Le disque dans les mains, je me suis mis à repasser dans ma tête cette chanson sans consolation qui n’avait pourtant jamais cessé de rendre à Rodney la joie intacte de sa jeunesse, et soudain, tandis qu’en attendant Jenny je me souvenais avec la même précision aussi bien de ses paroles que de sa musique, j’ai eu la certitude qu’au fond cette chanson ne parlait que de Rodney, de la vie annulée de Rodney, car elle parlait de mots sans illusions qui aboient comme des balles et de cimetières bourrés de faux dieux et de solitaires qui pleurent et ont peur et vivent dans un puits conscients que tout n’est que mensonge et qu’ils ont compris trop vite qu’il valait mieux ne pas tenter de comprendre, car elle parlait de tout cela et surtout du fait que celui qui n’est pas occupé à mourir est occupé à vivre. « Maintenant, Rodney ne s’occupe qu’à mourir », ai-je pensé. Et aussi : « Moi, pas encore69 ».
Et ainsi Cercas ne constitue-t-il l’écriture littéraire en valeur qu’une fois le prix payé de la trahison de l’idéal, et après avoir traversé le champ de mines des illusions spéculaires : par cet effet final de résorption magique, le récit revient au début mais en ayant fait du désastre raconté le moyen d’accès à un art du récit capable d’embrasser aussi bien le plus intime et le plus universel, le plus évident et le plus contradictoire. Sortant du puits de noirceur dans lequel le récit a fait ses cercles, le narrateur voit une porte en pierre s’entrouvrir, et c’est l’écriture même du roman qui apparaît70.
Inutile de trop chercher à comprendre, le narrateur du roman a fait son travail, il a traversé sa guerre, il peut se reposer et passer à un autre livre, après nous avoir confié le gri-gri, le talisman, la malédiction de la littérature.
Finito. Kaputt.
Ainsi assiste-t-on aujourd’hui au déplacement du paradigme indiciaire vers d’autres modalités de représentation du passé – à l’exemple de ces trois variations sur le roman comme boîte-miroir de la douleur fantôme, ou encore à l’exemple, on va le voir dans le chapitre 4, de la fabrication spéculaire d’une contre-fiction expérimentale en forme de roman istorique (cette forme de récit fantôme du passé, matérialisé en fiction par la reproduction imaginaire de la parole disparue des témoins oculaires).

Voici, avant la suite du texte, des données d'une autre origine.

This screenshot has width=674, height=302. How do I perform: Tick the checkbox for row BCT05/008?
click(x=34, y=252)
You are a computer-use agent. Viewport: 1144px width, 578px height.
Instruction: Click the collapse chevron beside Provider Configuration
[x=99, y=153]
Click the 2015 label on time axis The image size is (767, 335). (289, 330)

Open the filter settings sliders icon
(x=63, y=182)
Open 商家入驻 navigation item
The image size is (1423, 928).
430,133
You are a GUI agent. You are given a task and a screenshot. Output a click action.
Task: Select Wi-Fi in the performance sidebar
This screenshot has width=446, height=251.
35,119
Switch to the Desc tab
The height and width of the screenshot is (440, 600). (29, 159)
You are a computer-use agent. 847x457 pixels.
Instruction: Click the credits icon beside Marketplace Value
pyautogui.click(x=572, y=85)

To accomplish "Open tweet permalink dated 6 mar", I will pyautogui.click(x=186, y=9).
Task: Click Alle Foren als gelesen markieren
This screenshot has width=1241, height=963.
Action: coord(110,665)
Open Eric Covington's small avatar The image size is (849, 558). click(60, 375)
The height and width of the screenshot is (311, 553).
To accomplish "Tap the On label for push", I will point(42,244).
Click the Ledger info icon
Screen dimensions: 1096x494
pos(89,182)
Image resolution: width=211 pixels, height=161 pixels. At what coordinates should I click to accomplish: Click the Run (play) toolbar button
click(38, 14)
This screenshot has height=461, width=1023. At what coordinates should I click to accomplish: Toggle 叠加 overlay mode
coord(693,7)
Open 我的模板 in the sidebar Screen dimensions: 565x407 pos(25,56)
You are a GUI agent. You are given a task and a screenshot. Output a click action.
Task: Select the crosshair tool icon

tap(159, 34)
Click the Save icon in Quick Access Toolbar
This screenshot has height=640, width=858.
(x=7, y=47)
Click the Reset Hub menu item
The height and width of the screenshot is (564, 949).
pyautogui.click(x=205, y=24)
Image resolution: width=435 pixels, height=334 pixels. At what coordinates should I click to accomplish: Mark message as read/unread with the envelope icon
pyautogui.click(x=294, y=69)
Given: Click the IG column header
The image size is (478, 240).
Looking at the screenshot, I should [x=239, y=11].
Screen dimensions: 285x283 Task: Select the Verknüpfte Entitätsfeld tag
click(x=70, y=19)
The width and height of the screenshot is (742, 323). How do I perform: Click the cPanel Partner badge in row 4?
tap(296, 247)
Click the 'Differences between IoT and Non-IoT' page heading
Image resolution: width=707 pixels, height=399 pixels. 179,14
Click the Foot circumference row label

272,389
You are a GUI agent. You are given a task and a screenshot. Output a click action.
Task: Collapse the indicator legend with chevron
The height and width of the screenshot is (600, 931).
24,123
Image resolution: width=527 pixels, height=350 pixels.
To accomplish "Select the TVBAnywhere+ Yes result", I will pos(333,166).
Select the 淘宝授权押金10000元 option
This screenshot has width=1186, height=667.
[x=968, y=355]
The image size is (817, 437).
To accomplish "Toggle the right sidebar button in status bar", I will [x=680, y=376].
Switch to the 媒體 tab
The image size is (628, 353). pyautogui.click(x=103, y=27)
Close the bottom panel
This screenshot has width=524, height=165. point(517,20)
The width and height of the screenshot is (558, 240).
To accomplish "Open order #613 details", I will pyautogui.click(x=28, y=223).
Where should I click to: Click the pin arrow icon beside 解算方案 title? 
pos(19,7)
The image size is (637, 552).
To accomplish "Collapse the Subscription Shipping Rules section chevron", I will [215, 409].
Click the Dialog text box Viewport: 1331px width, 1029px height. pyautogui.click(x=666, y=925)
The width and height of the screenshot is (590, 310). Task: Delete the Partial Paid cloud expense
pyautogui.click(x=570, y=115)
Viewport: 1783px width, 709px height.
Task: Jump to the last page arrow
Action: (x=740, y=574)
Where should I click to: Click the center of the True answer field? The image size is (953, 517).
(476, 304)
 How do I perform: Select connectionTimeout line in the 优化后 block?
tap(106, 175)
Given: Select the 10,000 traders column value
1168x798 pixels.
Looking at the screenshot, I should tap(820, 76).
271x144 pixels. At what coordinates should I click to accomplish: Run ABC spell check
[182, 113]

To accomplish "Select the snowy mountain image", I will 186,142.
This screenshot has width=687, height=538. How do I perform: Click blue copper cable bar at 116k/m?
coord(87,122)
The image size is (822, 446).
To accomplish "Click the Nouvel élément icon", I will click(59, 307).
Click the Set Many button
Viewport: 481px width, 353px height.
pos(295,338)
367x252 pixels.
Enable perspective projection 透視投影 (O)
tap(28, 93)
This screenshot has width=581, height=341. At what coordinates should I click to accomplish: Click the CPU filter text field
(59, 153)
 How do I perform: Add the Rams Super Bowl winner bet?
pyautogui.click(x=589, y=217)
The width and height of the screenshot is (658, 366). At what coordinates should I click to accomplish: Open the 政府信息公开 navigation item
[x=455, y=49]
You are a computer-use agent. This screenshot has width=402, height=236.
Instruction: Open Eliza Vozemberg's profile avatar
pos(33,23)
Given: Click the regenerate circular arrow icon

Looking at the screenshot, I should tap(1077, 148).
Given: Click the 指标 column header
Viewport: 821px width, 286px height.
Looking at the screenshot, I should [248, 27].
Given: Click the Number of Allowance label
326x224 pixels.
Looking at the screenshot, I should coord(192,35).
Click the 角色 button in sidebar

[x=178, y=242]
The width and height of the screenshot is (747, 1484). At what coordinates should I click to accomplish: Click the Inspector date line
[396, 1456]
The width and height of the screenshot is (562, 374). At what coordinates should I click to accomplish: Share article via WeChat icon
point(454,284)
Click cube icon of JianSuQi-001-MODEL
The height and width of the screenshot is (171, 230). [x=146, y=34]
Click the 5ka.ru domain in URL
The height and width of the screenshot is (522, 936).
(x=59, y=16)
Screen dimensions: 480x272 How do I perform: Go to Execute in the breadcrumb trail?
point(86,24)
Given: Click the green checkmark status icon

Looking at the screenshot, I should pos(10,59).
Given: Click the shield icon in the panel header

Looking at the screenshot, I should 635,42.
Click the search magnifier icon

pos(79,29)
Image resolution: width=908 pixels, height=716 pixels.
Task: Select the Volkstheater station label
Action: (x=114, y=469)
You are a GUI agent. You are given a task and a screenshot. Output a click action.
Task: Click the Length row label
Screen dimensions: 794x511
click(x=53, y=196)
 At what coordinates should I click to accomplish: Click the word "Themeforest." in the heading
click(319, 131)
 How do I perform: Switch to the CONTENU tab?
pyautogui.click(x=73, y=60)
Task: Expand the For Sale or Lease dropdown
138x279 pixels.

La boîte-miroir du roman est celle de nouvelles générations qui tiennent compte, autrement, de l’héritage de la « génération de la post-mémoire » (comme l’appelle Marianne Hirsch71) ou, plus précisément encore, de la « génération 1.5 » comme l’appelle Susan Rubin Suleiman72. Ce sont les nouvelles générations « post-W », en somme : frappées non plus tant par « l’absence de souvenirs » que par la souveraineté vivifiante de la décision d’écriture ; non plus tant par la lettre absente (par la disparition d’e) que par l’autorité de la lettre imaginaire (ce carré ouvert qui fonctionne chez Georges Perec comme un programme structurel). Des générations plus proches encore peut-être (au moins dans l’idéal) de Raymond Federman, dans le « quitte ou double » d’un récit expérimental conçu comme reprise de possession du passé, et détournement épigénétique de ses secrets.
Ce passage, ce renversement, cette révolution par spécularité intertextuelle ou épigraphique (surface-écran en miroir, sens en profondeur) est l’un des secrets les mieux gardés du roman épimoderne. Il contribue directement à la reprise énergique de son propre devenir, en évitant de prolonger plus longtemps le ressassement et la hantise du passé.